As we work our way through Minnesota during summer fishing trips, I invariably make it a point to announce to the group that Hibbing is the hometown of none other than Bob Dylan as we pass by. The other gentlemen on the trip rarely seem to care, but I like to make it known that I’m aware of this fact and that I celebrate his work.
And now it seems apropos that the North Star State is working to avoid getting its public education system "Tangled Up in Red (Tape)." Despite my miserable segue, Gov. Tim Pawlenty’s office offers this:
Governor Tim Pawlenty and key legislators today announced a bipartisan proposal that will require Minnesota school districts and charter schools to combine efforts to reduce costs. The proposal will compel schools to pool limited resources in order to deliver more cost-effective services, redirect administrative costs, and reduce duplication…

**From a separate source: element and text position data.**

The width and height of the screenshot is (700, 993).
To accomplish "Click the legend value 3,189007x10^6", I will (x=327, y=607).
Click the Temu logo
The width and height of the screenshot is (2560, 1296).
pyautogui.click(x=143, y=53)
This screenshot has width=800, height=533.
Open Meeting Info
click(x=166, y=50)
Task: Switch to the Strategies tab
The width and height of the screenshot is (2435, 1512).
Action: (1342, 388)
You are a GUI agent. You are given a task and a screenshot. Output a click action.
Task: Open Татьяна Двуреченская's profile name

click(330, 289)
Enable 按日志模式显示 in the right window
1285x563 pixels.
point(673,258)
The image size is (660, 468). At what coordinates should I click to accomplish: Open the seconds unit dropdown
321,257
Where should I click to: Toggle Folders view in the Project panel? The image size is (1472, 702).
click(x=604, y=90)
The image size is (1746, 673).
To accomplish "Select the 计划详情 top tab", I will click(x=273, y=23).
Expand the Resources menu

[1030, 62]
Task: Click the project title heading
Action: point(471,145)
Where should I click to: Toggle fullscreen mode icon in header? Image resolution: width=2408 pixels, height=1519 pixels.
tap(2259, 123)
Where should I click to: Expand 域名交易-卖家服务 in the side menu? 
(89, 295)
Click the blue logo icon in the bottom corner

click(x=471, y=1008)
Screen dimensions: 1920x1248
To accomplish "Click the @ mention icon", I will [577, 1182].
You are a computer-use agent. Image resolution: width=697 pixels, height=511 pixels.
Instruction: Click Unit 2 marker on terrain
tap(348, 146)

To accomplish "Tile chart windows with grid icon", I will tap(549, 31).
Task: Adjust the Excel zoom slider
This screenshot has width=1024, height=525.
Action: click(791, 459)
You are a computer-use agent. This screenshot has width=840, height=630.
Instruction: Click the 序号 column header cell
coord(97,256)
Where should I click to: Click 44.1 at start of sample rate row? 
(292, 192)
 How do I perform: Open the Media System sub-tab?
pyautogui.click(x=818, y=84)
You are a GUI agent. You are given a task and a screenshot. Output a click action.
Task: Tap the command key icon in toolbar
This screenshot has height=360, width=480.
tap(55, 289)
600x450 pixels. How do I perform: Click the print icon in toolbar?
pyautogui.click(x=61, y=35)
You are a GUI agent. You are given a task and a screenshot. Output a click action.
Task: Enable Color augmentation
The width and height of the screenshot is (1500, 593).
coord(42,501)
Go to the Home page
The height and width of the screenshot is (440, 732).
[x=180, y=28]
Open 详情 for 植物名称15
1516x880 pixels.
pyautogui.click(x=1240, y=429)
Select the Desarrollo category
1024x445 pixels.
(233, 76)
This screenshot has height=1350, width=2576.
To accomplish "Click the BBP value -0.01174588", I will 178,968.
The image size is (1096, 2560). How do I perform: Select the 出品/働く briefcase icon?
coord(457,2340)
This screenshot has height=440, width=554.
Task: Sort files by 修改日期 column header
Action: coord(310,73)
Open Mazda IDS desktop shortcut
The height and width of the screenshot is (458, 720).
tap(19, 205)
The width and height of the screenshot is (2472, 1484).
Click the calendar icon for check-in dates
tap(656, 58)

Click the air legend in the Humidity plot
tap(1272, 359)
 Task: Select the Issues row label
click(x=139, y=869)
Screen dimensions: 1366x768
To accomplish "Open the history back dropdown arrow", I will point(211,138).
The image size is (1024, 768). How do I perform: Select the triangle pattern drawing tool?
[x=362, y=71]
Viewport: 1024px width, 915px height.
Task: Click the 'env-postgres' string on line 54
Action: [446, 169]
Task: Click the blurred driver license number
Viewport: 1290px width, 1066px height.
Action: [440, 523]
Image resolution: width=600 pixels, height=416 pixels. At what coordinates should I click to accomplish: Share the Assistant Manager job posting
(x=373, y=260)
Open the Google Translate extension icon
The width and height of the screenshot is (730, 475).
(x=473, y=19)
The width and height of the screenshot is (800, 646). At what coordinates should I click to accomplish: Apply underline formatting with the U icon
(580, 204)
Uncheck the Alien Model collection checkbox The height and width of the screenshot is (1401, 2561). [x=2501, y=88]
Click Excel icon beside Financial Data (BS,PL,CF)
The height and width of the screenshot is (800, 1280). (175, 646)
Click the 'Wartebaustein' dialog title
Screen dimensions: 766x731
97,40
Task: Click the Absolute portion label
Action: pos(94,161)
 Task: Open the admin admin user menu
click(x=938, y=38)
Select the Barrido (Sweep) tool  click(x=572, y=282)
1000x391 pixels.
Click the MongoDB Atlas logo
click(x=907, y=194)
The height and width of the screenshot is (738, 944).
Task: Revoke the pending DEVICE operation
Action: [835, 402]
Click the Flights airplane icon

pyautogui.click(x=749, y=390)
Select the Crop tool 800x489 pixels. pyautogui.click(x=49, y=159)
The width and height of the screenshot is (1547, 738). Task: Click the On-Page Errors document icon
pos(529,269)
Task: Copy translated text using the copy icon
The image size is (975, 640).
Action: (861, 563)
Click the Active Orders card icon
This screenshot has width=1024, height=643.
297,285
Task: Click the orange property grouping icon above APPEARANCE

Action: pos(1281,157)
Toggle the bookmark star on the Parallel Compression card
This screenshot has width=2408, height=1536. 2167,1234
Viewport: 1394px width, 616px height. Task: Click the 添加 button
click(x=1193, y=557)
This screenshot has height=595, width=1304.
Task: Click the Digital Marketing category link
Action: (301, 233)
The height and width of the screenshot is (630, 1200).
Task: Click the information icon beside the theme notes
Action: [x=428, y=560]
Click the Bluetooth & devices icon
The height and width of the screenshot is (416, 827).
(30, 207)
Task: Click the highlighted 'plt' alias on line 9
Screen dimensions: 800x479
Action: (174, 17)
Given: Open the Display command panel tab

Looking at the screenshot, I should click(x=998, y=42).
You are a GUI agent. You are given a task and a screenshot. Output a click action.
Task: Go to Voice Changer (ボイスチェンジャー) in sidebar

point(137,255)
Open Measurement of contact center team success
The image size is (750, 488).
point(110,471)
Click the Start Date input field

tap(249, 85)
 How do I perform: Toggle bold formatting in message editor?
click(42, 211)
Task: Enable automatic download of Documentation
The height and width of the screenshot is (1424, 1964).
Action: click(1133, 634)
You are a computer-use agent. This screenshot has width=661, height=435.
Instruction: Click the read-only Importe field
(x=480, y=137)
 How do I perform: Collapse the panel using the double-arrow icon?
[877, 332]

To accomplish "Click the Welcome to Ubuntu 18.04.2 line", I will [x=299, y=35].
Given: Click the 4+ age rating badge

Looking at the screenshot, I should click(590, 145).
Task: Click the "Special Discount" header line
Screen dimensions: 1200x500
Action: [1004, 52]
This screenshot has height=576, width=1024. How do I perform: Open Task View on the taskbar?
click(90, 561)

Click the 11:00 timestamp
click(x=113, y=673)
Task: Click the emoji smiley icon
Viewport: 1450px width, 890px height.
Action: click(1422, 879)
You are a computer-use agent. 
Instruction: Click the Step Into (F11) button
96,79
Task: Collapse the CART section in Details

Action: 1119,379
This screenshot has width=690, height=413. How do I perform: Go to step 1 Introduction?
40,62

“There are 340 school districts and 150 charter schools in the state, but back-room functions don’t need to be duplicated 490 times,” Governor Tim Pawlenty said. “Shared services will allow Minnesota schools to focus resources where they are needed the most – in the classroom and on improving student achievement.”
Governor Pawlenty is hopeful that the Legislature will pass a bill for this initiative sooner rather than later so that districts may realize savings during the 2009-2010 school year. School districts in other states have saved 5 to 15 percent in purchasing and information technology services. For example:
• One Pennsylvania school district was able to save approximately $100,000 through the sharing of food services that helped standardize health and safety practices.
• The California Charter School Association entered into shared services agreements for worker’s compensation insurance resulting in approximately $20,000 in savings per school on an annual basis.
• Through the Midwestern Higher Education Commission, IT software sharing occurs among Illinois, Indiana, Kansas, Michigan, Minnesota, Missouri, Nebraska, Ohio and Wisconsin resulting in a combined savings of $750,000.